# GIVEN PROBLEM
Recast the listing lines from the one containing "Where should I" through the one containing "(x=304, y=166)" as a JSON list of strings, one string per line, with blank lines omitted. Leave the pictures out.

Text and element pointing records
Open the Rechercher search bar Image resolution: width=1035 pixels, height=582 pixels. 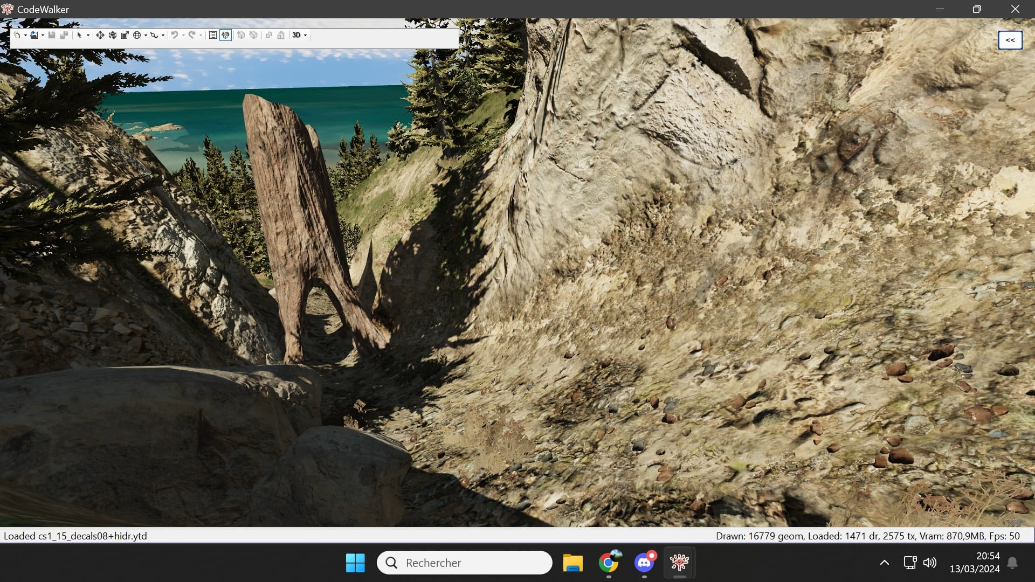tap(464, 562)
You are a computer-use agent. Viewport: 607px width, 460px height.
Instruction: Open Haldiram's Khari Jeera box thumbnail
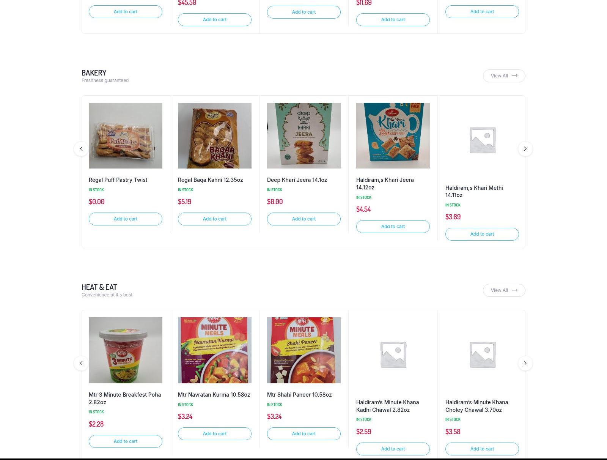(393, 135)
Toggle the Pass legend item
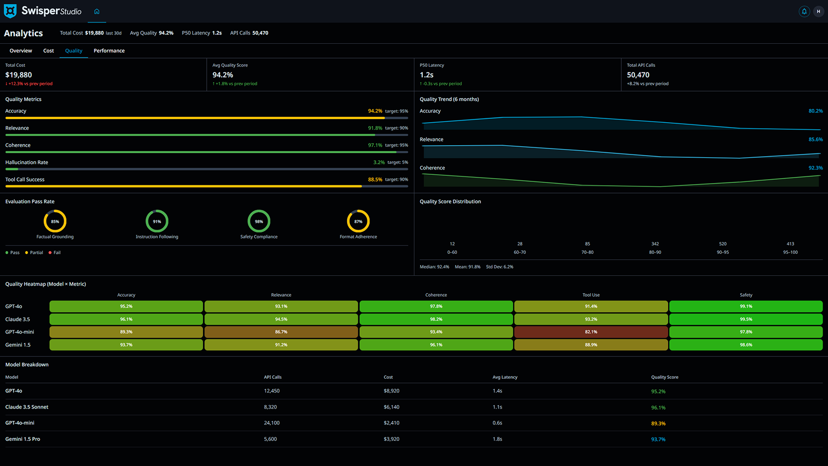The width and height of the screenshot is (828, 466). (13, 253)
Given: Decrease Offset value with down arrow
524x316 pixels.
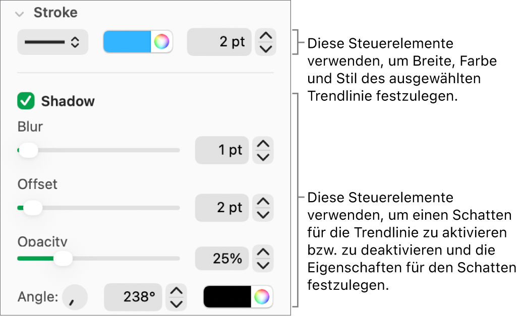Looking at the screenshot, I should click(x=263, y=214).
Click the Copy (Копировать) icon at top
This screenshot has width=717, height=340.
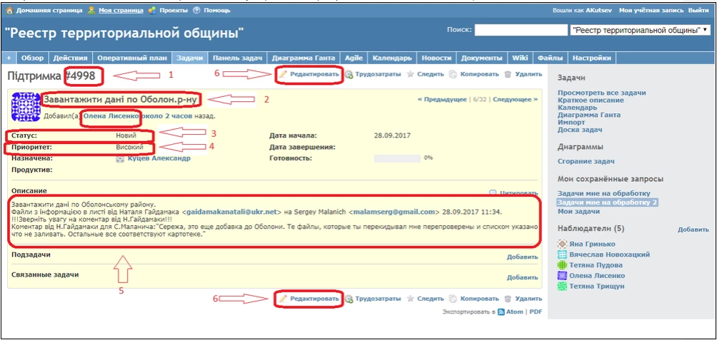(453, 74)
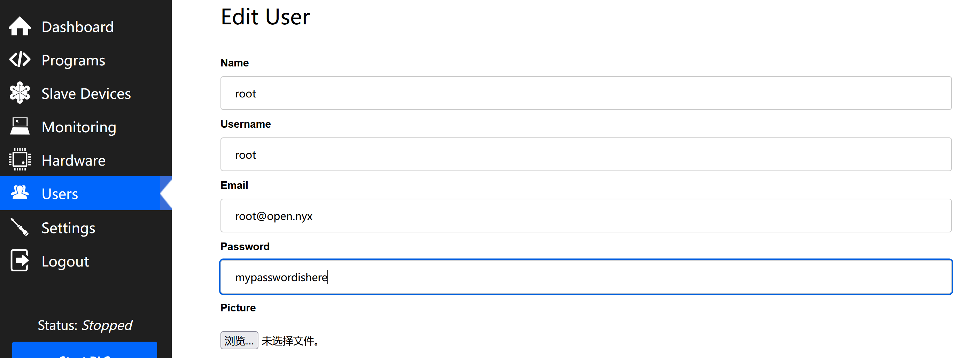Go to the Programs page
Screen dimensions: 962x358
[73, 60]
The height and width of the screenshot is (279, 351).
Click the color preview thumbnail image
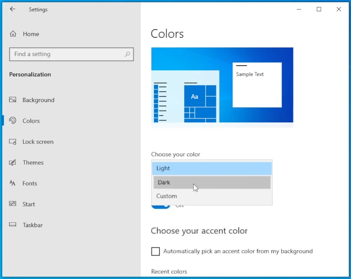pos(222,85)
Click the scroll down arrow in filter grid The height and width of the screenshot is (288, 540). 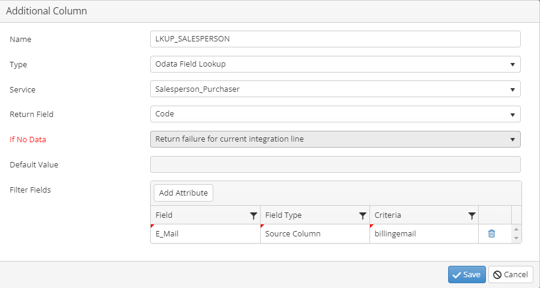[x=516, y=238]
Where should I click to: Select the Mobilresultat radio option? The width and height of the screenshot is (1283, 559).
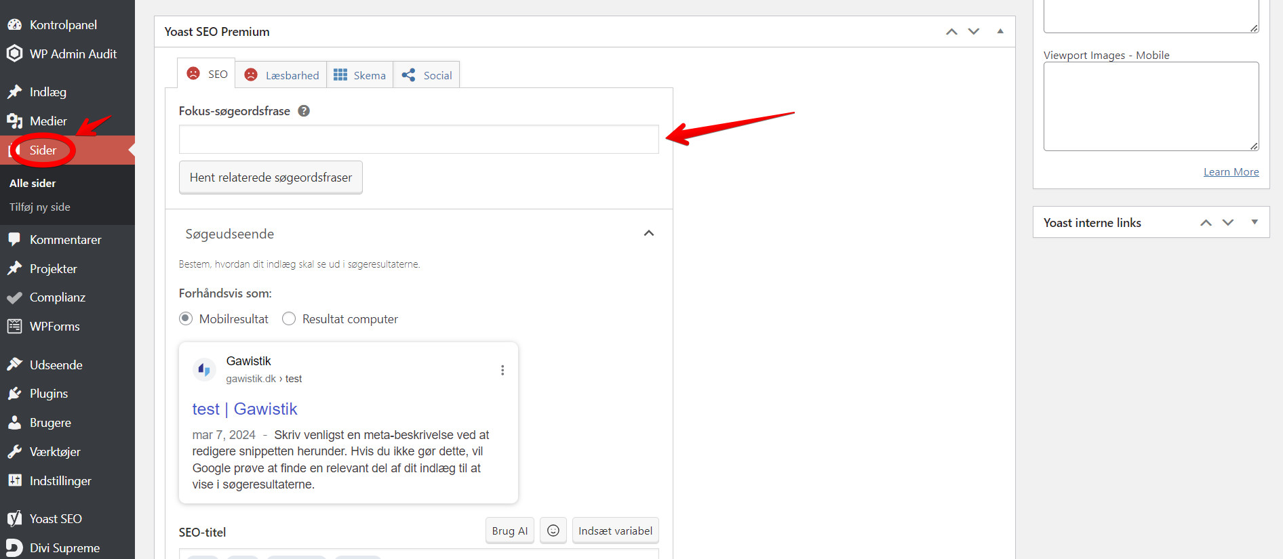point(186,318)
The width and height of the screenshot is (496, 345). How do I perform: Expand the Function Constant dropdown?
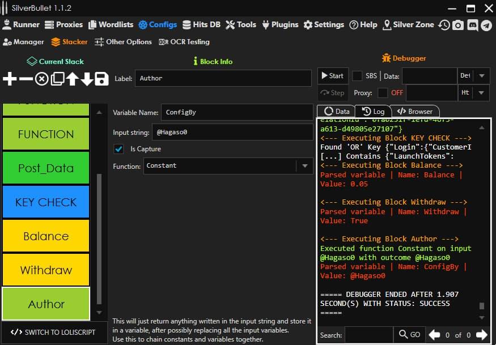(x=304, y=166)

* * *

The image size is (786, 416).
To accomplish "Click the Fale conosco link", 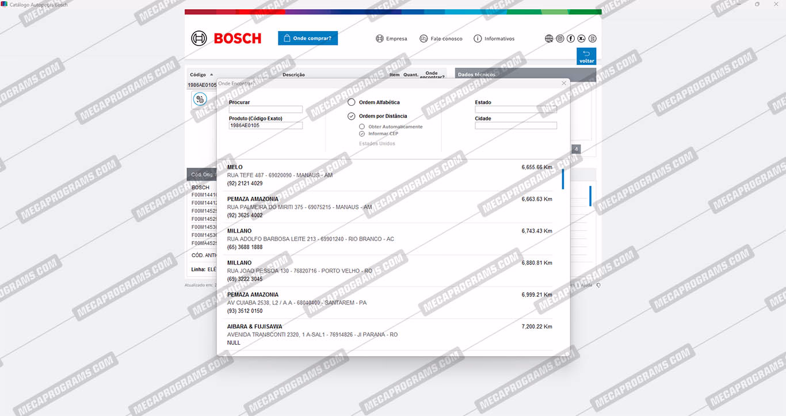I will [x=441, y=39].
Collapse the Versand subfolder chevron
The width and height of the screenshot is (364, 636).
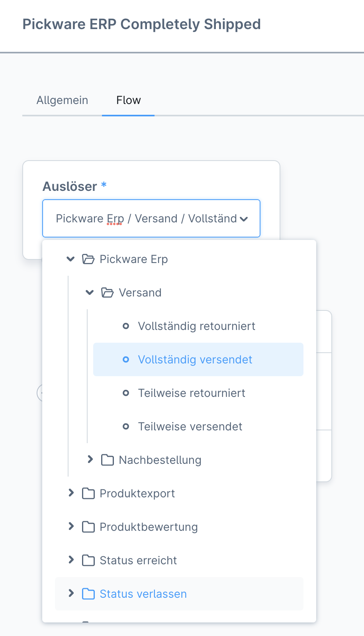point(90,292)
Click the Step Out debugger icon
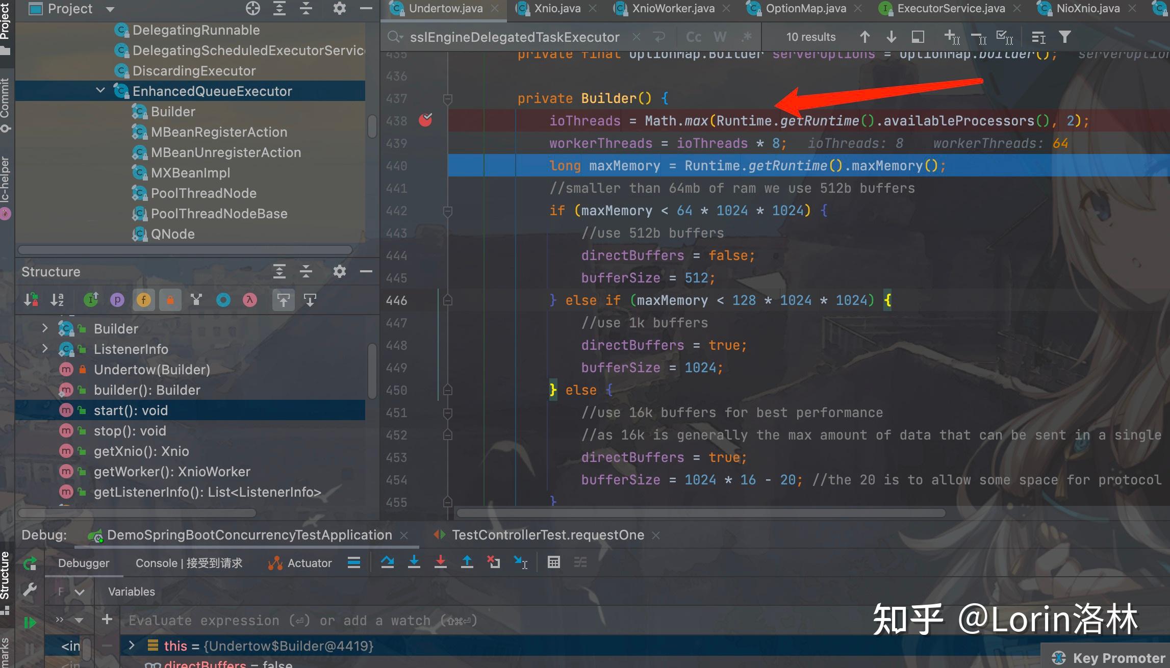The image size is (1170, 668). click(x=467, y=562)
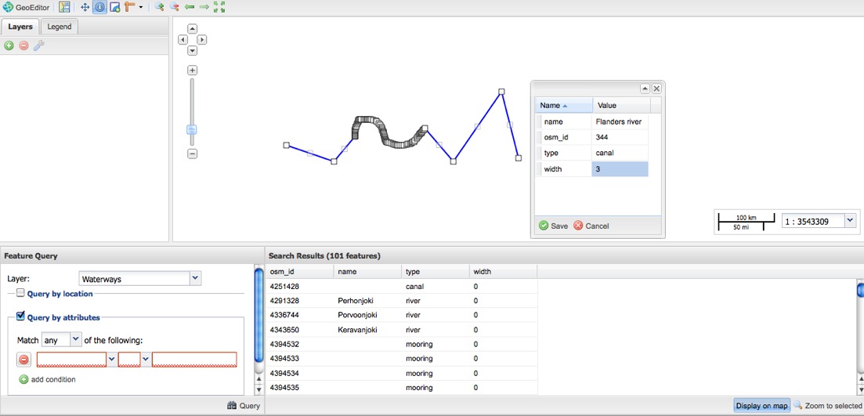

# COMPLETED TASK
[
  "Where should I click to: Select the Mobilresultat radio option? The width and height of the screenshot is (1283, 559).",
  "point(186,318)",
  "The width and height of the screenshot is (496, 345). How do I perform: Expand the Function Constant dropdown?",
  "(x=304, y=166)"
]